*** Opening of Selected excerpt ***

At 5pm every weekend, Mohammad Dawood, 64, steps out of his two-storeyed house, pushing a food serving trolley carrying these items which he then hands over to anyone passing by. It’s a schedule the veteran sales manager has been diligently following for the past three years. But now’s he’s got his hand full.
As the weather gets pleasant, thousands of visitors are drawn to the picturesque beachfront, which includes nearly three kilometres of jogging and cycling tracks besides sitting areas nestled amid well-manicured floral beds and well lit pathways.
“Very few people frequented this place in the past so most of the things in my trolley would remained undistributed,” Dawood recalled. “Not any more. Now this place is milling with everyone from joggers, walkers and cyclists to people on wheel chairs and picnicking families. I have to keep replenishing every few minutes and add variety. So if it’s not biscuits, it’s chocolates and candies. The kids relish them.” said Dawood, who is often assisted by his wife and sons — Hamz and Amir, both in their thirties.

*** Close of Selected excerpt ***

What to do >> Can you transcribe the beachfront article word for word, from "At 5pm every" to "well lit pathways."?

*** Opening of Record set ***

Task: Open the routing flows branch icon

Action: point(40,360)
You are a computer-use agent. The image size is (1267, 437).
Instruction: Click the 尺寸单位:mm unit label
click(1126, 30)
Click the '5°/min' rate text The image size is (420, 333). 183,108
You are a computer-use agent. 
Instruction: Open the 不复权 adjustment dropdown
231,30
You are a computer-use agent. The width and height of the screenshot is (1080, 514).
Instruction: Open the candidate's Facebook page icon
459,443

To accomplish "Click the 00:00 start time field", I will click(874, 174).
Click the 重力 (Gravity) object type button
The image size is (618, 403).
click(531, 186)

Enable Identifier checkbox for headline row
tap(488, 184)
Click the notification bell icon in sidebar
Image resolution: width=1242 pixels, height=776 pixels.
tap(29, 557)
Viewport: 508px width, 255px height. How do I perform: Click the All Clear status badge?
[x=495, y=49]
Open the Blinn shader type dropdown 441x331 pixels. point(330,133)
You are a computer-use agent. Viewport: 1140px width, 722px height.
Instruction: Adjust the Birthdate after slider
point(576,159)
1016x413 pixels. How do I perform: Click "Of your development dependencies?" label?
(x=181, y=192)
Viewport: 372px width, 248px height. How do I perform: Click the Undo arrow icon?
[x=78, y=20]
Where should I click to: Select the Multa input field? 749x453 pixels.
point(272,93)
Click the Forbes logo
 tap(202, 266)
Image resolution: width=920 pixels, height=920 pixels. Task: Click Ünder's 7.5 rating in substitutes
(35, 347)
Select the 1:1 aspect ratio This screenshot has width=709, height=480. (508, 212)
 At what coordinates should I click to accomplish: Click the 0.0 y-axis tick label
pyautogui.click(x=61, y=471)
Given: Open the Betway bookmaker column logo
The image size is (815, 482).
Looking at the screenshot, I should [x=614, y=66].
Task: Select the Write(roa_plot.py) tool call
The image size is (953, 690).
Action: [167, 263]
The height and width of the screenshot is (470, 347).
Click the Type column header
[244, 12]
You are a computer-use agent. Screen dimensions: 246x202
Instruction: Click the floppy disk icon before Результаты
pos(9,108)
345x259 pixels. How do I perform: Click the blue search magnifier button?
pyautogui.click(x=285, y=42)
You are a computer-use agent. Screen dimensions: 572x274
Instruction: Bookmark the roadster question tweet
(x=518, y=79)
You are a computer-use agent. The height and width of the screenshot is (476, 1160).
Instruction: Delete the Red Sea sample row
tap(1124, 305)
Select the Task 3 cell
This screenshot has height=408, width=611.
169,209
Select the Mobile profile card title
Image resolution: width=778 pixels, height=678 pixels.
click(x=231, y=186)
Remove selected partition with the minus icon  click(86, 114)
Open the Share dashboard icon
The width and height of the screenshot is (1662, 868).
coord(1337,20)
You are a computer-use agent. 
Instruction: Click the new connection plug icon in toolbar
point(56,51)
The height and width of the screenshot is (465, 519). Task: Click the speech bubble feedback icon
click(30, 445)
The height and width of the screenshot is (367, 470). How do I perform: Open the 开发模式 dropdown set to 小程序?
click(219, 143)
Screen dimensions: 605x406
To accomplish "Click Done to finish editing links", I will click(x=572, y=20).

*** Close of Record set ***

Written solution >>
At 5pm every weekend, Mohammad Dawood, 64, steps out of his two-storeyed house, pushing a food serving trolley carrying these items which he then hands over to anyone passing by. It’s a schedule the veteran sales manager has been diligently following for the past three years. But now’s he’s got his hand full.
As the weather gets pleasant, thousands of visitors are drawn to the picturesque beachfront, which includes nearly three kilometres of jogging and cycling tracks besides sitting areas nestled amid well-manicured floral beds and well lit pathways.